Try it: Nothing besides a number belongs in the answer, which is how many lines of the listing contain the string "agent".

Given records:

• • • • •

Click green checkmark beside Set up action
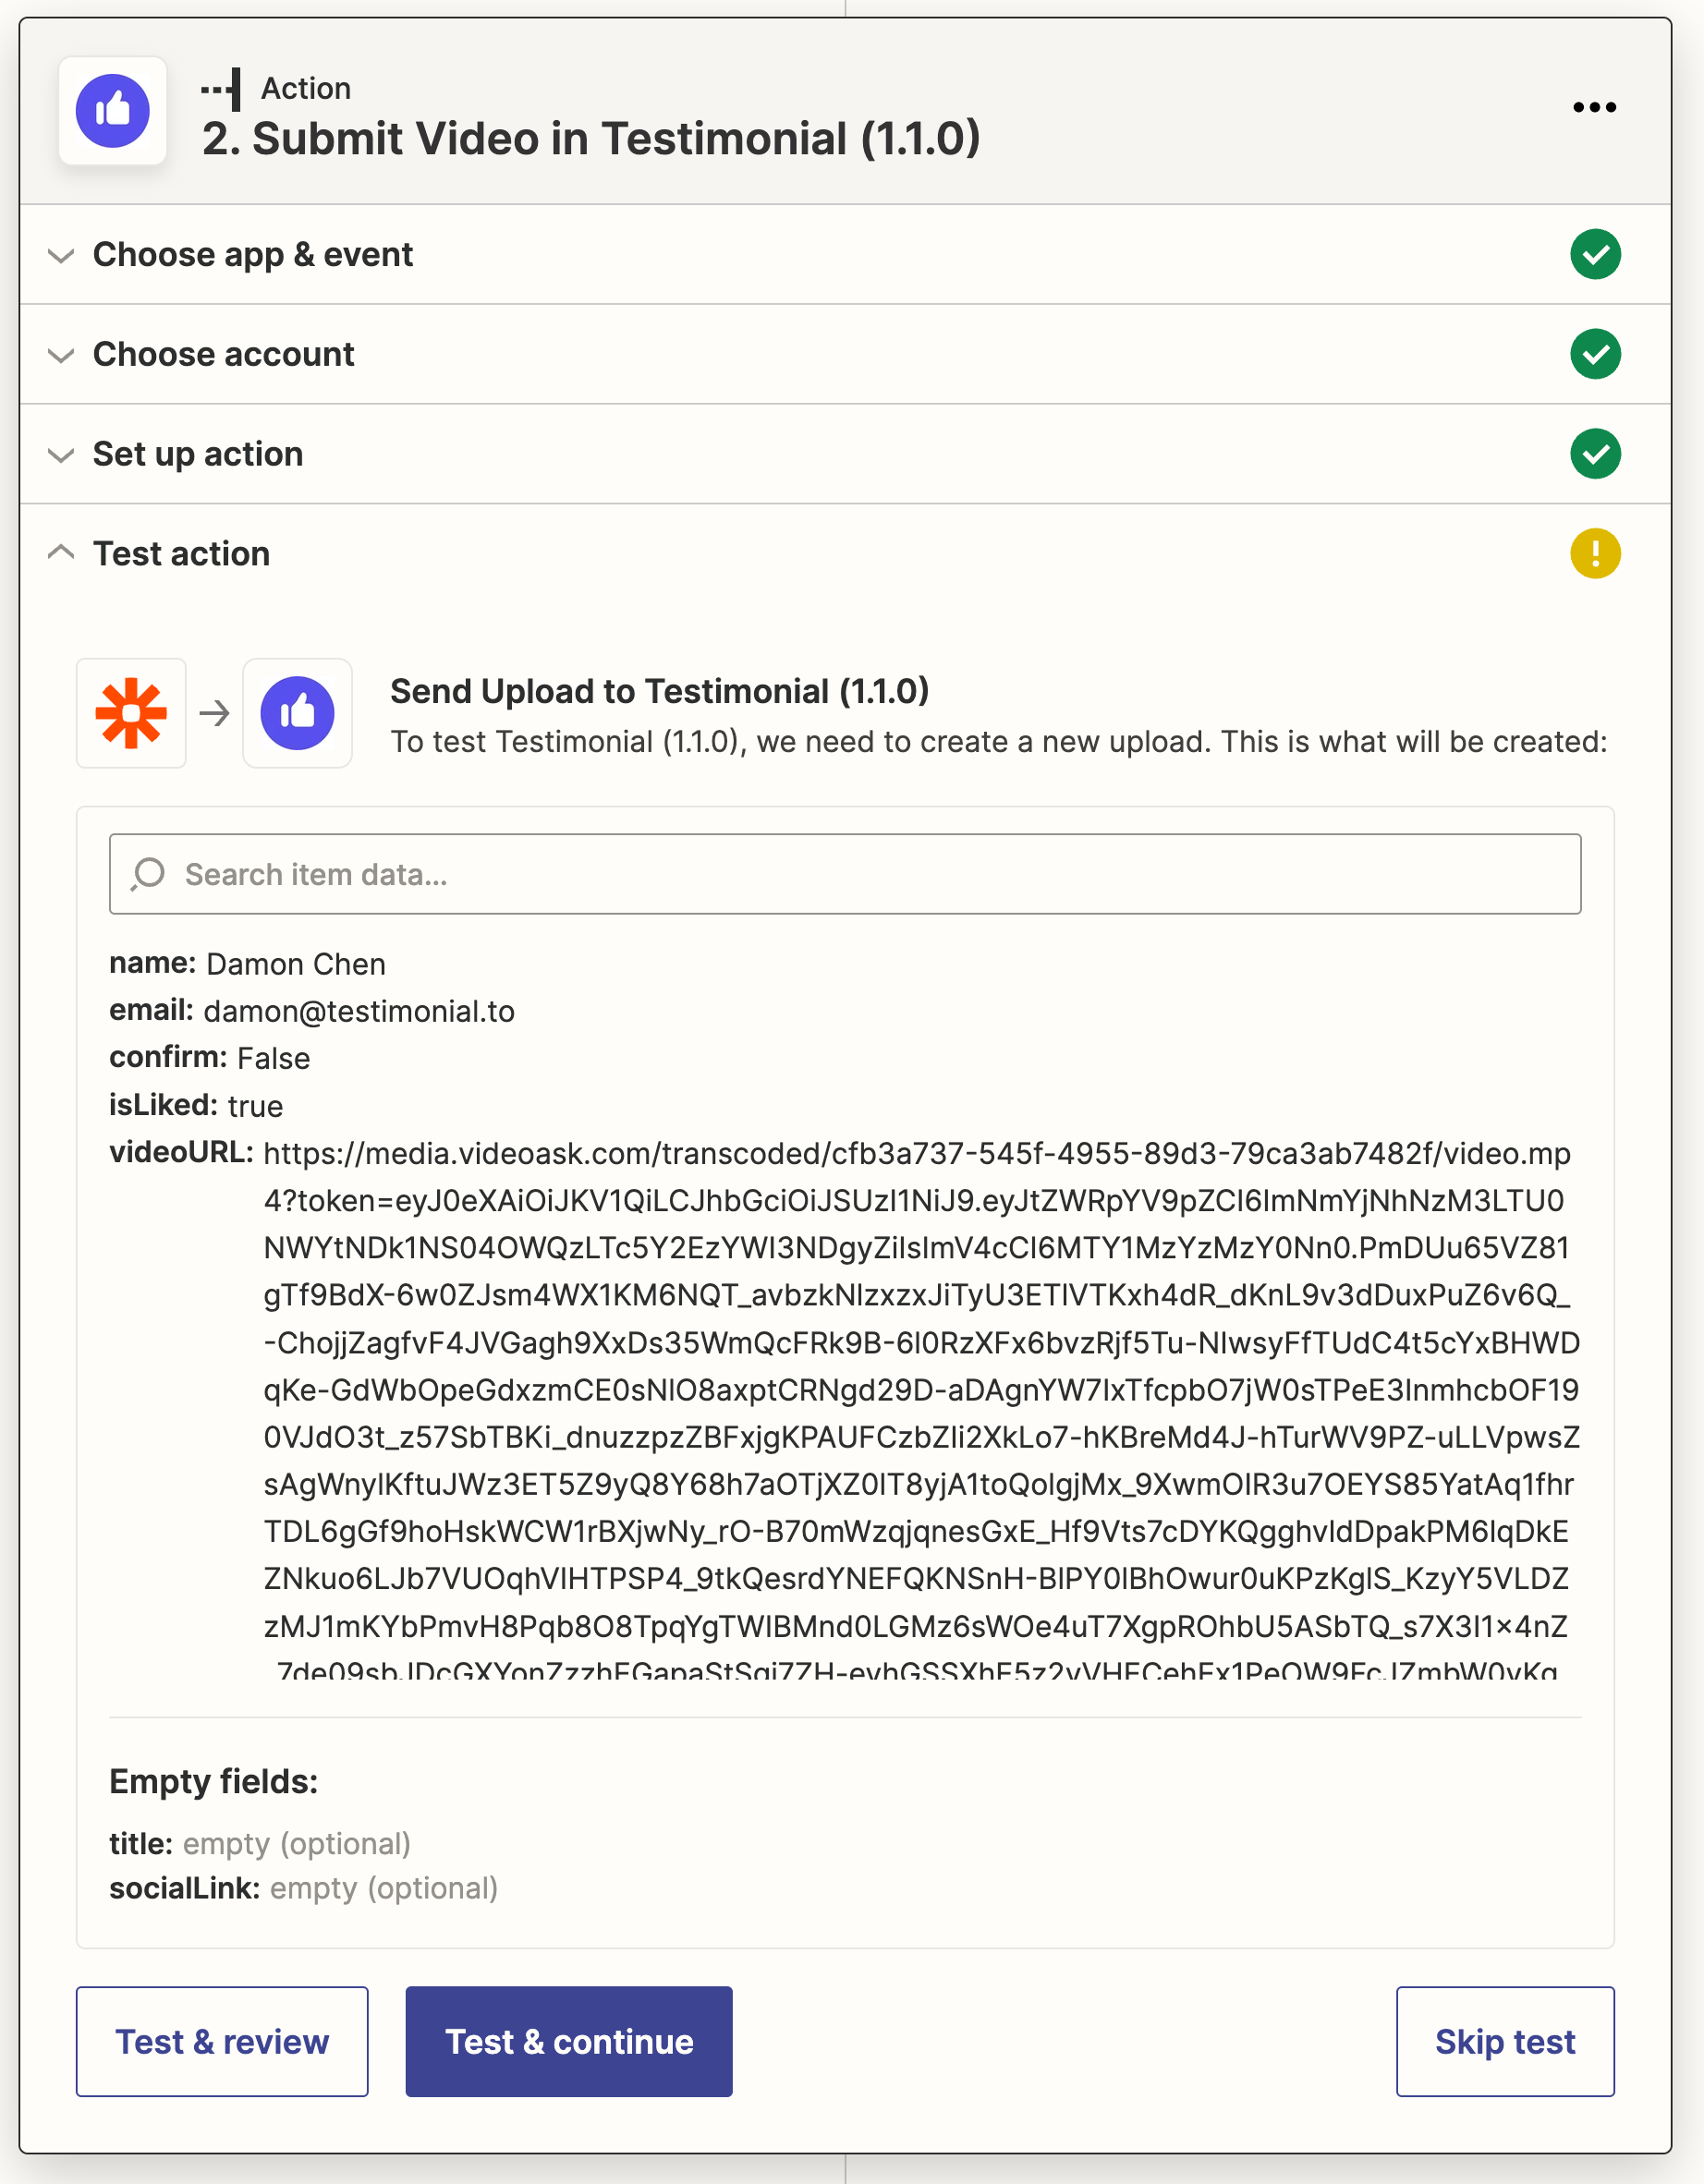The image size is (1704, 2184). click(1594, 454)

• • • • •

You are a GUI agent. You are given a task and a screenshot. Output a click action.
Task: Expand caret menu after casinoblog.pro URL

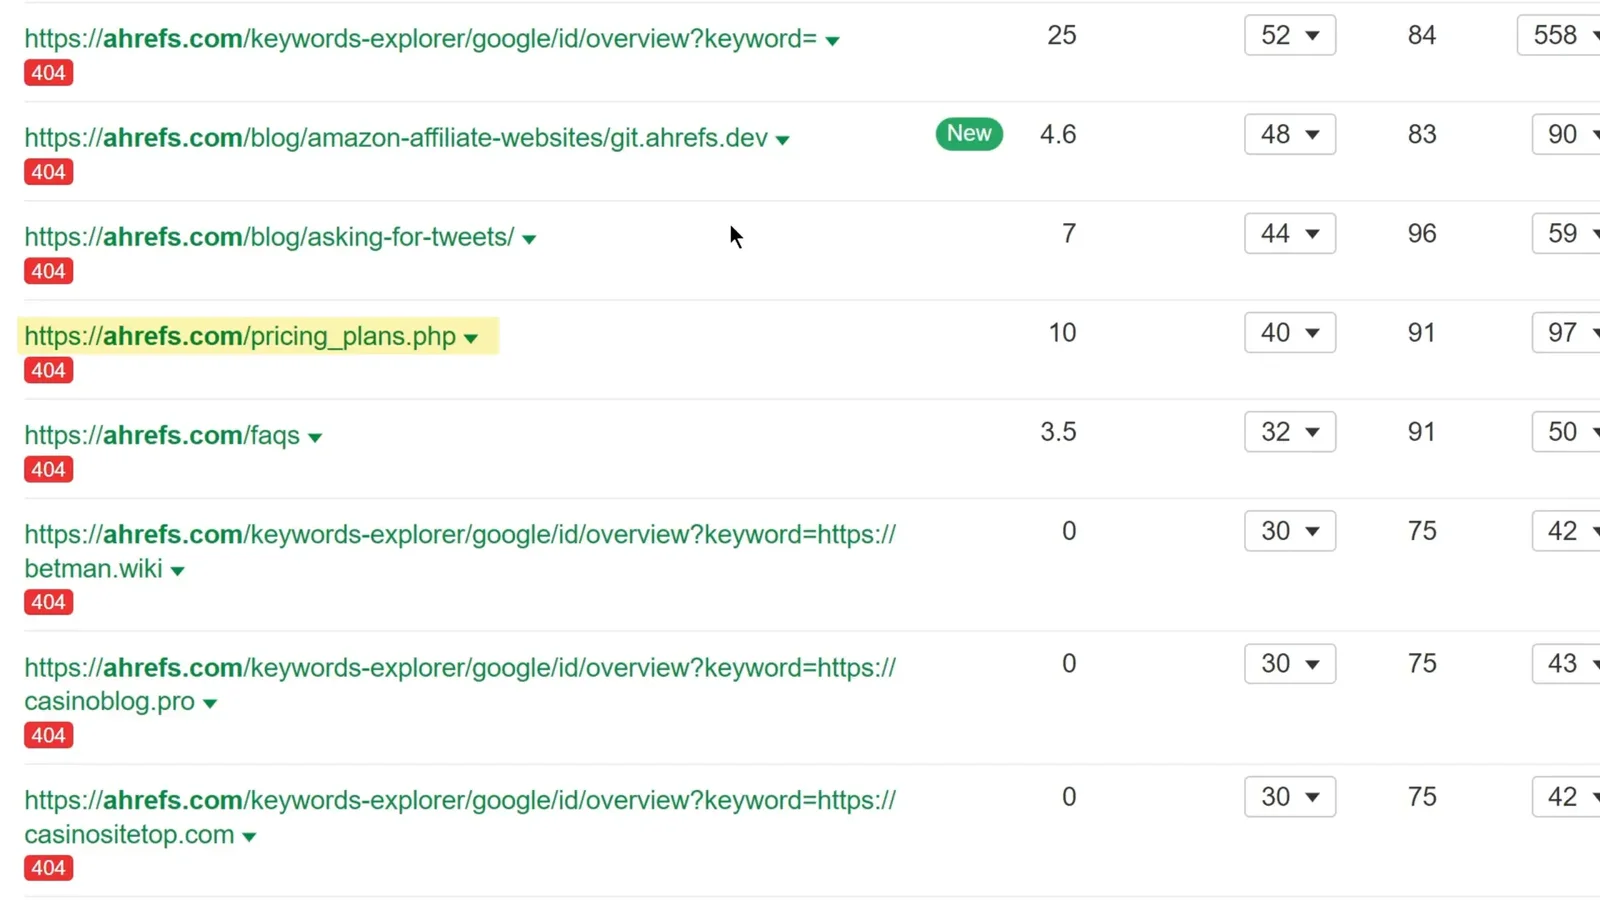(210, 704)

• • • • •

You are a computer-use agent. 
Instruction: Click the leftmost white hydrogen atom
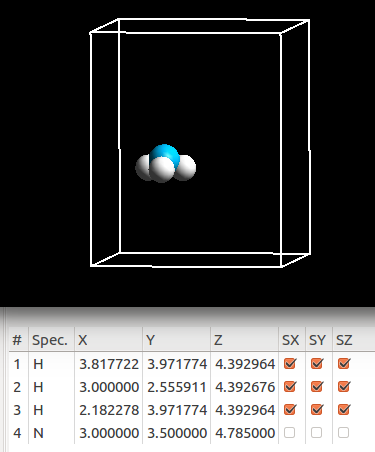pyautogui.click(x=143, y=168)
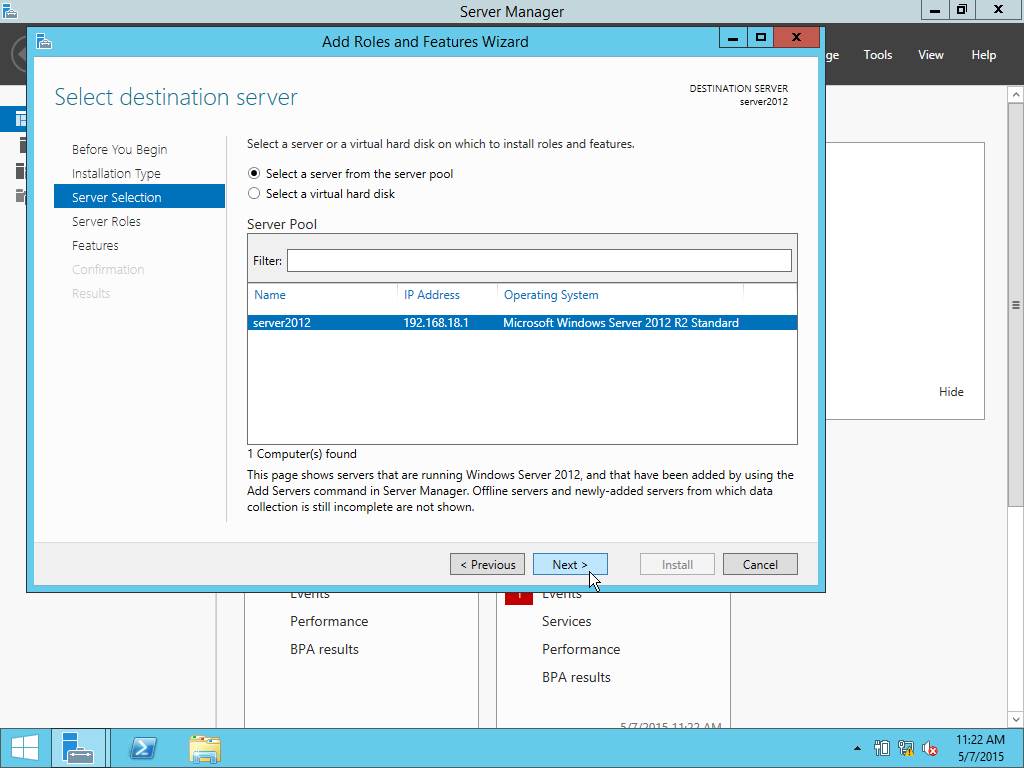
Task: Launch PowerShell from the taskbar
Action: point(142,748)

• • • • •

Solution below: 2